▸ PROMPT
Retype, word for word, only the lines from the one with "Home (7, 97)" through the last line of the data below.

(Items from a dataset)
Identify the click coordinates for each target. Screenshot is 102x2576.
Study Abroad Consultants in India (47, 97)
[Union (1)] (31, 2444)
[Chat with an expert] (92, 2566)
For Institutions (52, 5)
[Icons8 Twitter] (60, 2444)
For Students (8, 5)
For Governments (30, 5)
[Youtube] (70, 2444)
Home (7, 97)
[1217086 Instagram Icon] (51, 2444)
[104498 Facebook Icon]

▸ EXPECTED OUTPUT
Home (7, 97)
[1217086 Instagram Icon] (51, 2444)
[104498 Facebook Icon]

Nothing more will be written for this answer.